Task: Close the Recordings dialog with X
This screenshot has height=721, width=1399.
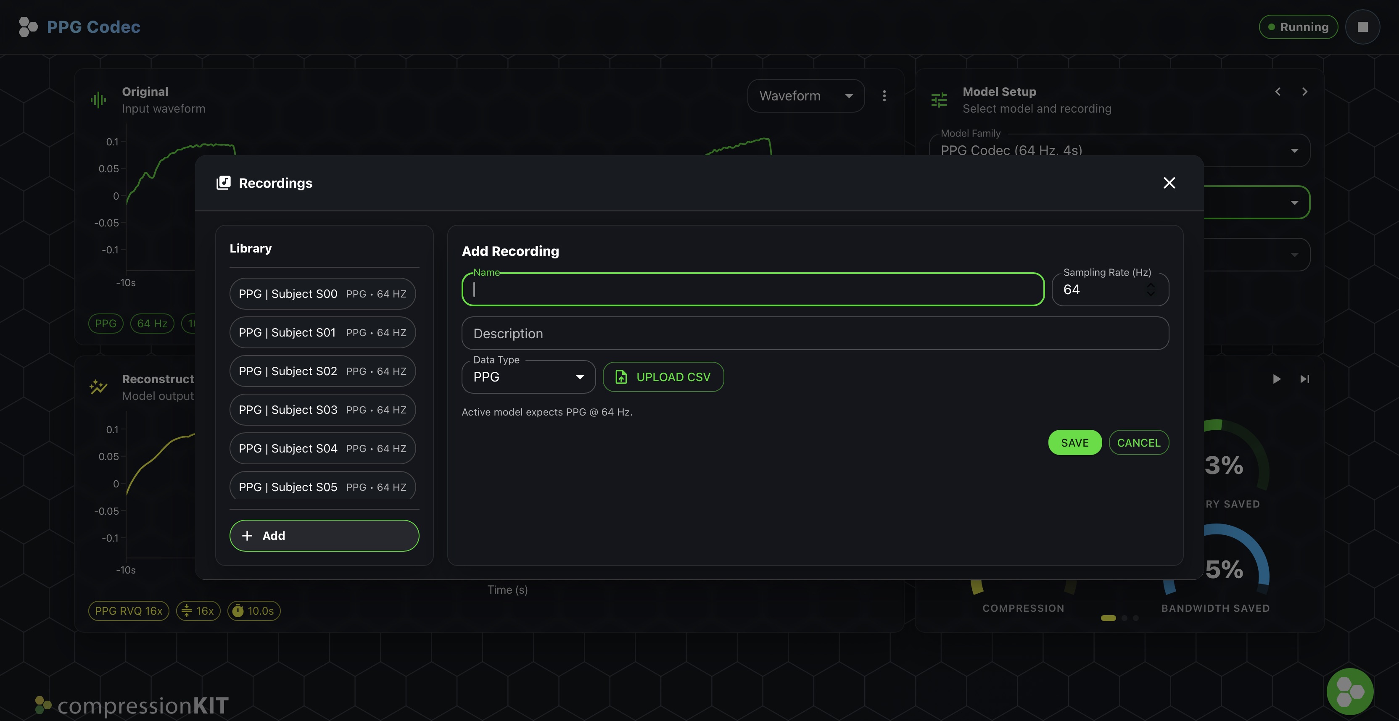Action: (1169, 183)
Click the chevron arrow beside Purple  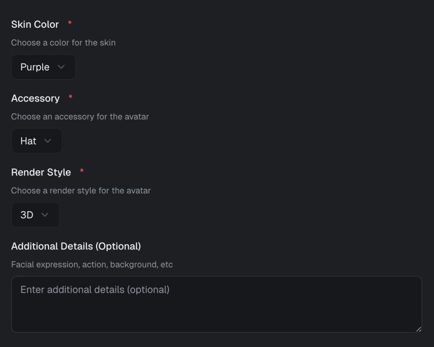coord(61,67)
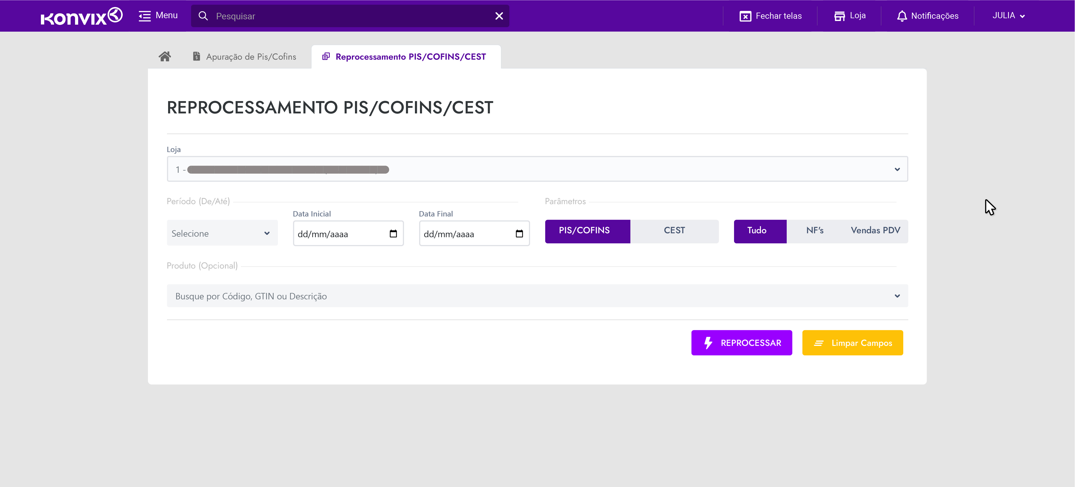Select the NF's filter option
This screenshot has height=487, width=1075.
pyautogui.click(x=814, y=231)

**Goal:**
Collect every line of the data above that contains the word "screenshot".

**Output of the task:**
This screenshot has height=721, width=1399.
This screenshot has height=487, width=1075.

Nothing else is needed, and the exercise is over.